Nos pasamos la vida cruzándolos. También hay quienes se aferran a una orilla y no quieren, no se atreven o no necesitan, seguramente, conocer el otro lado. Aún así, también les toca dar el salto. Tener o no tener hijos. Intentarlo, un poco o mucho. Dejar un trabajo insatisfactorio en busca de otro o mantenerlo. Cambiar de ciudad, de pareja, de piso. Conocer la otra orilla. Ansiedad, nervios, estómago blindado y déficit de sueño. Esto es lo que ha llenado muchas aulas los últimos días. Los exámenes de la Evaluación para el Acceso a la Universidad. También amor propio, orgullo, expectativas, miedo a no cumplirlas. Viendo las miradas y las espaldas arqueadas sobre un folio de las chicas y los chicos que han cruzado el río esta semana me he trasladado al inicio de los 90. Toda la semana previa a la Selectividad la pasé enferma. Con fiebre, en la cama. Perdí los últimos siete días para repasar la materia de todo el curso. Se me disparó una angustia incontrolable, como todas las angustias, porque mi parte de buena estudiante no aceptaba que la Selectividad pudiera bajarme ni una milésima la nota media de acceso a la universidad. Salió bien. Da igual. Pero eso lo entiendes mucho después. No puedes utilizar tu experiencia para animar a otros mientras vadean su río porque cada cual cruzamos el nuestro.

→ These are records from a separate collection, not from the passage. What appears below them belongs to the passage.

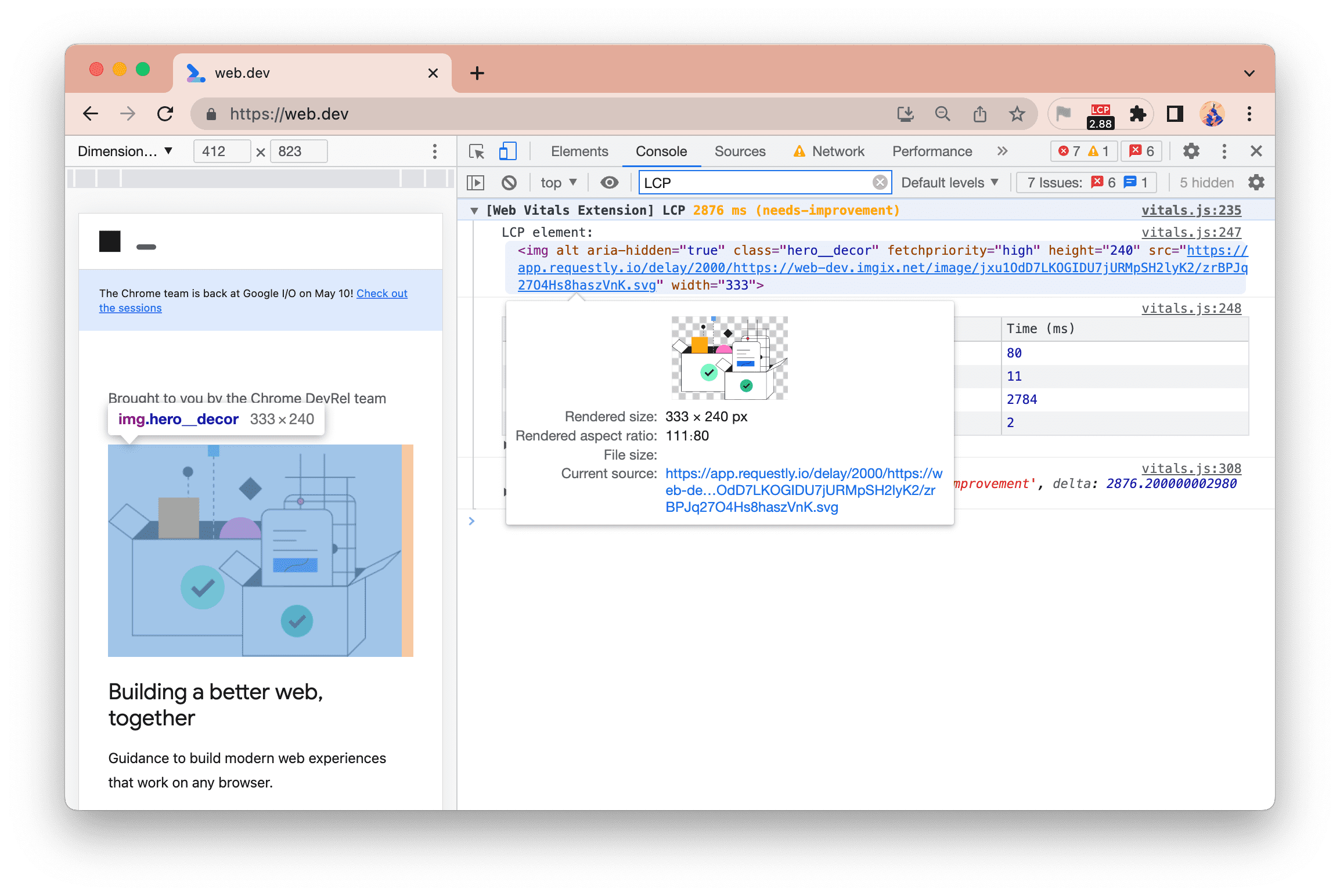The height and width of the screenshot is (896, 1340).
Task: Toggle the device emulation toolbar icon
Action: point(506,151)
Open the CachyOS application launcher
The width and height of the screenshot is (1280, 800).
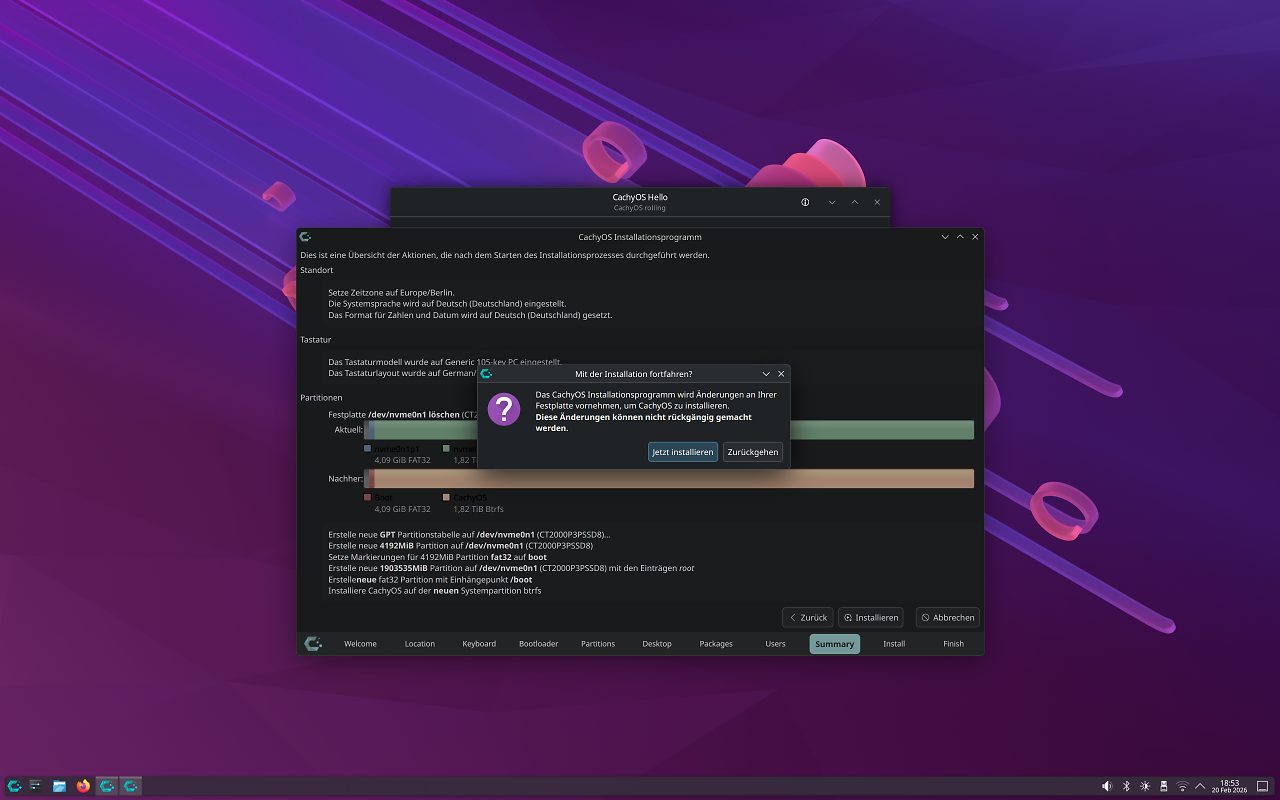pos(14,786)
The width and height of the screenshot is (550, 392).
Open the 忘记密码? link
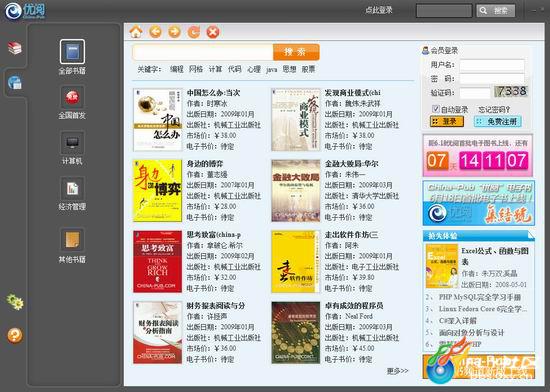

Entiendo bien y a la vez me provocan ternura los aspirantes a adulto que se posicionaban para elegir profesión estos días buscando un 12,956 o a un 13,012. Cuando dejas atrás el bachillerato atraviesas también un túnel acelerado en el que se proyectan caras y comentarios de quienes te dieron clase. Este es el que devolvió una estudiante a su profesor de Filosofía. “Nos has enseñado a decidir por nosotros mismos, a no conformarnos con lo primero que la vida nos propone, a ser autónomos y, sobre todo, a relacionar. Dejas huella en tus alumnos”. Oro olímpico. Más que sacar un 14.